Broken Access Control in Loopback with Bearer Tokens

Broken Access Control in Loopback using Bearer Tokens arises when authorization checks are missing or incorrectly applied at the loopback endpoint, allowing an authenticated user to access or modify resources that should be restricted. This typically occurs when role-based or ownership-based rules are not enforced at the model or controller level, even though a valid Bearer Token is presented to authenticate the request.

In a Loopback application, authentication via Bearer Token is commonly handled by an authentication component (such as loopback-component-passport or custom JWT strategies) that sets req.user on incoming requests. Authorization, however, must be implemented explicitly. If routes or model ACLs rely only on authentication and do not validate roles, scopes, or resource ownership, an attacker can use a valid token for one privilege level to perform actions reserved for another. For example, a user with a standard read-only token might be able to call an admin-only endpoint if the controller does not verify role membership.

The unauthenticated attack surface tested by middleBrick includes scenarios where an endpoint appears to require authentication but does not enforce proper authorization checks on incoming Bearer Tokens. Without robust scope or role validation, attackers can leverage low-privilege tokens to escalate privileges horizontally or vertically. Common patterns that contribute to this include permissive model ACLs, missing accessScopes checks, and routes that infer identifiers from user input without verifying that the target resource belongs to the requesting user.

Consider a Loopback model Account with an ACL that inadvertently allows any authenticated user to read other users’ data. If the ACL is defined as 'accessType': 'READ' with 'principalType': 'ROLE' and 'principalId' is not tightly scoped, a bearer token from one user may grant access to another user’s data. This misconfiguration maps to common OWASP API Top 10 categories such as Broken Object Level Authorization (BOLA), which middleBrick flags under its BOLA/IDOR checks.

Real-world attack patterns include enumeration via predictable numeric IDs in endpoints like /api/accounts/{id}, where a valid Bearer Token is reused across different identifiers without ownership verification. Similarly, missing scope validation on OAuth2-style tokens can allow a token with broad permissions to be used in contexts where least privilege should apply. middleBrick’s parallel security checks identify these weaknesses by correlating OpenAPI/Swagger spec definitions with runtime behavior, highlighting discrepancies between declared and enforced access controls.

Remediation focuses on enforcing authorization on every request that accesses or modifies data, using the Bearer Token’s claims to enforce least privilege. In Loopback, define precise ACLs on models and enforce scope and role checks in remote methods or operations. Avoid relying solely on authentication middleware to determine what a user can do.
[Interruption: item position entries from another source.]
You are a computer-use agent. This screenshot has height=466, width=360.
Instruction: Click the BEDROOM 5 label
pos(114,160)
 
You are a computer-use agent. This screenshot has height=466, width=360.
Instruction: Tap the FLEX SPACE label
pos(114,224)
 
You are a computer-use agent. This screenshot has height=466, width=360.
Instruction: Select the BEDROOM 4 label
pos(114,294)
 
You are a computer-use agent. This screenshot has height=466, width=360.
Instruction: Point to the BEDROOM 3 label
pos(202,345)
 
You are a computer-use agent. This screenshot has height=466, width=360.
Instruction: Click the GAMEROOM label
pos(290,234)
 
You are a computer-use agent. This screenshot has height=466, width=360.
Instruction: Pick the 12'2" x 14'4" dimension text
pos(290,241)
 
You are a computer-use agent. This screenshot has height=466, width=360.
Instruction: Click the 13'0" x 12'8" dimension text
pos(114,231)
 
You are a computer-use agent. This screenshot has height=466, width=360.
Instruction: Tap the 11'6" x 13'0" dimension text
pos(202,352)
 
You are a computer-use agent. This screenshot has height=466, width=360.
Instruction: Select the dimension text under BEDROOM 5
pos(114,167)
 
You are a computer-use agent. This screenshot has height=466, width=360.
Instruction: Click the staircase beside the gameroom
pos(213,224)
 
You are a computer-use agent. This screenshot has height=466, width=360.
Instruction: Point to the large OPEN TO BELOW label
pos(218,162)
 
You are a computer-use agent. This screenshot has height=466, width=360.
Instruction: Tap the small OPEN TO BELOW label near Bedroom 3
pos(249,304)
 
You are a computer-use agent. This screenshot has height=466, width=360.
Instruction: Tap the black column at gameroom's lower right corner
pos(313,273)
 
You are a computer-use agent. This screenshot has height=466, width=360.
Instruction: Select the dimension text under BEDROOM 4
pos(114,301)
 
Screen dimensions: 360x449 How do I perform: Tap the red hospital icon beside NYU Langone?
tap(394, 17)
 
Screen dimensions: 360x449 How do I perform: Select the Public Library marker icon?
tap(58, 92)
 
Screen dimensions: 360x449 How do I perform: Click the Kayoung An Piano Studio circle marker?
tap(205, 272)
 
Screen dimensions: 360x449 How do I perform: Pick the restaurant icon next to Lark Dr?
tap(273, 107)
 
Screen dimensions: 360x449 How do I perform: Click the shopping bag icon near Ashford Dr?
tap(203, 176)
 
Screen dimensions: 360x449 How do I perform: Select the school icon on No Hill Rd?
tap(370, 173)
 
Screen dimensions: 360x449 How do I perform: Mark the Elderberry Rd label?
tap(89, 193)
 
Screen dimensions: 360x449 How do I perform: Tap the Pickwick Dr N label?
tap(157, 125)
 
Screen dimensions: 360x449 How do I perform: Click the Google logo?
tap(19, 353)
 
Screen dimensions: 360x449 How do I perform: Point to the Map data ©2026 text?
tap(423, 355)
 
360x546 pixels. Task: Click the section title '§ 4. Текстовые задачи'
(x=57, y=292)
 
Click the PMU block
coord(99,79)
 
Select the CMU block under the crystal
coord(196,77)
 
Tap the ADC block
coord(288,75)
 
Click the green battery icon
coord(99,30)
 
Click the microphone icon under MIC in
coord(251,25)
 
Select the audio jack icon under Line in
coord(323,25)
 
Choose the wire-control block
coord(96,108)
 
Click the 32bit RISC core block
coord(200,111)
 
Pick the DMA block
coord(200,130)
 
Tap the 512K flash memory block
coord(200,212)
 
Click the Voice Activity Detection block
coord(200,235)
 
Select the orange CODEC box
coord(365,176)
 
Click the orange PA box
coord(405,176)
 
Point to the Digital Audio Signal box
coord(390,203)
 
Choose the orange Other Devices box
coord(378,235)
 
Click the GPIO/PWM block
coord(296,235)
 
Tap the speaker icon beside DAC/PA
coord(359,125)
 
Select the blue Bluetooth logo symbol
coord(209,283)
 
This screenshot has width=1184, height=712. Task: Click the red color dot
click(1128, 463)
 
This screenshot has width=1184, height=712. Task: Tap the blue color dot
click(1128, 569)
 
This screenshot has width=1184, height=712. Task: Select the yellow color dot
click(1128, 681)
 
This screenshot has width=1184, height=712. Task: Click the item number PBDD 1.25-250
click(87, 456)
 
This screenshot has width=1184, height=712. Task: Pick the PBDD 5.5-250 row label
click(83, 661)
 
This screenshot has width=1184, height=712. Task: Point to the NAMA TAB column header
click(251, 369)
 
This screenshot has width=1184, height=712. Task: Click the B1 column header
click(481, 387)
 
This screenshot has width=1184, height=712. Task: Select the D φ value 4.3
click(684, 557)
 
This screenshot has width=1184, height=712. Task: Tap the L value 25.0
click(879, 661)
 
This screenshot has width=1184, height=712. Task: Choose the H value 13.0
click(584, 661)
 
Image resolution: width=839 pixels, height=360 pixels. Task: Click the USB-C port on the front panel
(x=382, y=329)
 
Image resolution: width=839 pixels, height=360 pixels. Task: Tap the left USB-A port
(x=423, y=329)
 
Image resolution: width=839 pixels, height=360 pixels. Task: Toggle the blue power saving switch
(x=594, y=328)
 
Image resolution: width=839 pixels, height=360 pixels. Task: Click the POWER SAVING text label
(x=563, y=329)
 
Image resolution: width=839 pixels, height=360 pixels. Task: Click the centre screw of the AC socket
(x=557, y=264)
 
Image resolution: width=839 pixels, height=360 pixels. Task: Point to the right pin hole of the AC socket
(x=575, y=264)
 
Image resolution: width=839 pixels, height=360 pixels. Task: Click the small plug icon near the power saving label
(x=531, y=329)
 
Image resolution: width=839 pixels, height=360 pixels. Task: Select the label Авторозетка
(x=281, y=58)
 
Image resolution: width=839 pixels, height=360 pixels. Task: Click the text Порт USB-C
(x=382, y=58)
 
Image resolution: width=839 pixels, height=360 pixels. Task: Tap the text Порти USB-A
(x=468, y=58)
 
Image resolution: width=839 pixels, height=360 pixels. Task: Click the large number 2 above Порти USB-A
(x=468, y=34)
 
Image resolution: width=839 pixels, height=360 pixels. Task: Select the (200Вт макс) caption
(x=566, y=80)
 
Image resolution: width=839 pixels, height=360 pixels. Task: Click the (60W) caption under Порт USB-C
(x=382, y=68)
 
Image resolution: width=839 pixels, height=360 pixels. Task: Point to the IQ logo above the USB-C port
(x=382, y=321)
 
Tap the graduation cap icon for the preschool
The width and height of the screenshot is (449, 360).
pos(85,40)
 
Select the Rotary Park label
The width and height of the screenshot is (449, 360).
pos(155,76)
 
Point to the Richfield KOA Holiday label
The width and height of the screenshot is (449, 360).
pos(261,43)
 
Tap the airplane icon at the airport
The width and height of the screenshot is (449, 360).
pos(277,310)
First, structure your ACLs to include granular property, accessScope, and principalId entries. For example, an ACL that allows users to manage only their own profiles might look like:

{
  "principalType": "ROLE",
  "principalId": "$everyone",
  "accessType": "EXECUTE",
  "permission": "DENY"
},{
  "principalType": "ROLE",
  "principalId": "$authenticated",
  "accessType": "READ",
  "permission": "ALLOW",
  "property": "profile",
  "accessScope": "{ 'userId': '${context{userId}' }"
},{
  "principalType": "ROLE",
  "principalId": "$authenticated",
  "accessType": "WRITE",
  "permission": "ALLOW",
  "property": "updateAttributes",
  "accessScope": "{ 'userId': '${context{userId}} }"
}

Second, in your model’s JavaScript configuration or within a remote hook, validate that the token’s scopes or roles align with the requested operation. Using Loopback’s context, you can compare the requesting user ID to the resource owner ID before proceeding:

Account.observe('access', function restrictAccessToOwner(ctx, next) {
  if (ctx.query && ctx.query.where) {
    const userId = ctx.req && ctx.req.accessToken && ctx.req.accessToken.userId;
    if (userId) {
      ctx.query.where.userId = userId;
    } else {
      const err = new Error('Unauthorized');
      err.statusCode = 401;
      return next(err);
    }
  }
  next();
});

For remote methods, explicitly check roles or scopes before performing sensitive actions:

Account.prototype.adminAction = function(options, cb) {
  const user = this.app.models.User;
  const token = this.app.get('current-request-context')?.get('req')?.req?.accessToken;
  if (!token) {
    return cb(new Error('Unauthorized'));
  }
  user.findById(token.userId, function(err, userInstance) {
    if (err) return cb(err);
    if (!userInstance || !userInstance.hasRole('admin')) {
      return cb(new Error('Insufficient permissions'));
    }
    // Proceed with admin action
    cb(null, 'success');
  });
};

Additionally, prefer using short-lived Bearer Tokens with scope claims and validate scopes on each request. Configure your authentication strategy to emit structured tokens containing roles and scopes, and enforce those claims in Loopback’s access controls. This approach reduces the impact of token leakage and ensures that even with a valid Bearer Token, the blast radius of compromised credentials is limited.